Die Teilnahme an der Klimakonferenz im autoritär regierten Ägypten war für viele Teilnehmende mit großen Hürden, Risiken und Kosten verbunden. Neben hohen Preisen für Hotels und Unterkünfte, war die Meinungs- und Versammlungsfreiheit eingeschränkt und LGBTQI+ Personen gefährdet. Vor Ort sorgte die massive Präsenz des ägyptischen Sicherheitsdienstes, die ständige Kontrolle in Hotels und Flughäfen und die Überwachungsoptionen der offiziellen COP27 App für persönliche Ohnmachtsgefühle. Das wurde durch den Besuch von Mona Seif, Schwester des Demokratie-Aktivisten und politischen Gefangenen Alaa Abdel Fattah, verstärkt. Diese erschwerten Bedingungen hielten die NGO´s jedoch nicht davon ab mit vielfältigen Aktionen auf Klimagerechtigkeit und Menschenrechte aufmerksam zu machen.

Was können wir von der UN-Klimakonferenz 2023 in Dubai erwarten?

Die nächste Klimakonferenz findet 2023 in den Vereinigten Arabischen Emiraten statt.

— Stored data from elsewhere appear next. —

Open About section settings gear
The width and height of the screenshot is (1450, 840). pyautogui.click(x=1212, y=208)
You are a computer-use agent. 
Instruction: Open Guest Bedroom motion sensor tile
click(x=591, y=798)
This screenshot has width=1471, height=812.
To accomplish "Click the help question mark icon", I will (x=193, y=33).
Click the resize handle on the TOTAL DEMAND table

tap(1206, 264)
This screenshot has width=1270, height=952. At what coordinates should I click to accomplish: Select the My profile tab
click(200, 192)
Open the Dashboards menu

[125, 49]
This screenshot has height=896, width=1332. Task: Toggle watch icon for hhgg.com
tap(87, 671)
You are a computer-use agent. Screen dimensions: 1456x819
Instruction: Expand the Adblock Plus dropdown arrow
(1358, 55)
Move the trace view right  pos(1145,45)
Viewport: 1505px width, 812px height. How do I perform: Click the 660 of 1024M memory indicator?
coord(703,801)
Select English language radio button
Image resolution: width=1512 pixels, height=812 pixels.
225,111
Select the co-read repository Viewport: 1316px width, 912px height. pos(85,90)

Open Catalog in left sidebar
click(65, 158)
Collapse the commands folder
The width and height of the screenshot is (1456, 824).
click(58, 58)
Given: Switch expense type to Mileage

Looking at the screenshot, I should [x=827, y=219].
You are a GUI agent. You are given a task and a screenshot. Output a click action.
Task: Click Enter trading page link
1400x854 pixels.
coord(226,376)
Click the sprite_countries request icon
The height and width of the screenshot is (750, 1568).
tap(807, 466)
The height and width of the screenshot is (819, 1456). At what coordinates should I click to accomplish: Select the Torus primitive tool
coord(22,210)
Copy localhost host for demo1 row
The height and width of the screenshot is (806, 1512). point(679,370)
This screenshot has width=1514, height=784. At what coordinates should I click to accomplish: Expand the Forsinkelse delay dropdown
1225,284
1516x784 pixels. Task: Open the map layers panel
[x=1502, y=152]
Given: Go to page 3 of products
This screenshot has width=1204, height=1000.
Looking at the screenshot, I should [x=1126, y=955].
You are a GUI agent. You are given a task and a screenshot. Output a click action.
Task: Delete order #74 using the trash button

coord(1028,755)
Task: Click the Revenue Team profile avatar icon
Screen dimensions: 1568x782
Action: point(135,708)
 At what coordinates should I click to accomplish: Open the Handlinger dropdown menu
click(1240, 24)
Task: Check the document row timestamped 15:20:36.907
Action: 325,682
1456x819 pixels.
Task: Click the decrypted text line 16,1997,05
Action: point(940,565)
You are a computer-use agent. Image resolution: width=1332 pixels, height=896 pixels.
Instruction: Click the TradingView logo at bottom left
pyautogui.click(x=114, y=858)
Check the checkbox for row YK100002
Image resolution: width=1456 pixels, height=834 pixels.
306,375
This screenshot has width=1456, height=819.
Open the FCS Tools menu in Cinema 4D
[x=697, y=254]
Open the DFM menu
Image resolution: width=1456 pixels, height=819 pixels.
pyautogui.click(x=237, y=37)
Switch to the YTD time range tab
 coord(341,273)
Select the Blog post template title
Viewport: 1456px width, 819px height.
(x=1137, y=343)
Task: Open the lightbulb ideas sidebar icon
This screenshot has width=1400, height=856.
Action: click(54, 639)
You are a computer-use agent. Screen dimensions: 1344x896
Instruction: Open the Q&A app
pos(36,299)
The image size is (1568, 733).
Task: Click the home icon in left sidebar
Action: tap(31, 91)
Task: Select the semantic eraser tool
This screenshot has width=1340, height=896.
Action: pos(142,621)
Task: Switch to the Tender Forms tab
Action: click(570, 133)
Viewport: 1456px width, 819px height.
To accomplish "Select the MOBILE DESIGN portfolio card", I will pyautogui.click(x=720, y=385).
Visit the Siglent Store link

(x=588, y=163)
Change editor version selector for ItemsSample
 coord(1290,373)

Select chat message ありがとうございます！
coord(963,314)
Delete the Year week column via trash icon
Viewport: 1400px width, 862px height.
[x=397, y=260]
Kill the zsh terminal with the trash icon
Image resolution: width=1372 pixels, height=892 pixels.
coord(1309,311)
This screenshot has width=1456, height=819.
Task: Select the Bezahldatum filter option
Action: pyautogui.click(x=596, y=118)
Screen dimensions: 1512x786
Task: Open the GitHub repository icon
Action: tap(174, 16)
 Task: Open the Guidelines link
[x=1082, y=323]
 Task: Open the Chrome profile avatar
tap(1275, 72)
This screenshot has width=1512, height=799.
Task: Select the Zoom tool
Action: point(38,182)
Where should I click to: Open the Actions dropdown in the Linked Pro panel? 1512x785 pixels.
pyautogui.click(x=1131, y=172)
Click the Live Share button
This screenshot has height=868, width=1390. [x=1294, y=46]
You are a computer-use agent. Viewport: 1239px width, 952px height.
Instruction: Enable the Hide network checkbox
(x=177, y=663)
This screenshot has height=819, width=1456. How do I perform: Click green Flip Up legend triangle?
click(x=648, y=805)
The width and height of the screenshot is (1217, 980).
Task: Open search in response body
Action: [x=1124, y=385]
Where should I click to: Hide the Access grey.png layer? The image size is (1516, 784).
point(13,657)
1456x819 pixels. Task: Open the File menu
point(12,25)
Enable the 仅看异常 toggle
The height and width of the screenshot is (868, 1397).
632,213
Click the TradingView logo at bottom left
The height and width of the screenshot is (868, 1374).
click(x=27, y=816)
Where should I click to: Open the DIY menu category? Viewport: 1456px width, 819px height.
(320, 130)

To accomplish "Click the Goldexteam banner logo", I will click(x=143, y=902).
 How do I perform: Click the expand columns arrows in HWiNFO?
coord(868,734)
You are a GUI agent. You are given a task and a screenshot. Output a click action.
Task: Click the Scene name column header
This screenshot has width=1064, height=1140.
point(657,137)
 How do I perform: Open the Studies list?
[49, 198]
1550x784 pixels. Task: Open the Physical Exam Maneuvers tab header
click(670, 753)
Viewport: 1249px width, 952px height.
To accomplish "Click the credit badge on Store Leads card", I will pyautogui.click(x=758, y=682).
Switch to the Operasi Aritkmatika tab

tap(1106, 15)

Der neue Gastgeber stellte die größte Delegation in Ägypten und die meisten Lobbyisten fossiler Energieunternehmen. Wir rechnen daher nicht mit neuen Verpflichtungen zum Ausstieg aus den fossilen Energien. Wie in Ägypten wird der Umgang mit den Aktivst*innen die Konferenz belasten und die Partizipation zivilgesellschaftlicher Organisationen beeinflussen. Ein Schwerpunkt soll auf Frauen in Führungsrollen liegen, doch das ist kein Indiz für ein Interesse an weiterreichender gendersensibler Politik zu nachhaltigen und klimagerechten Transformation.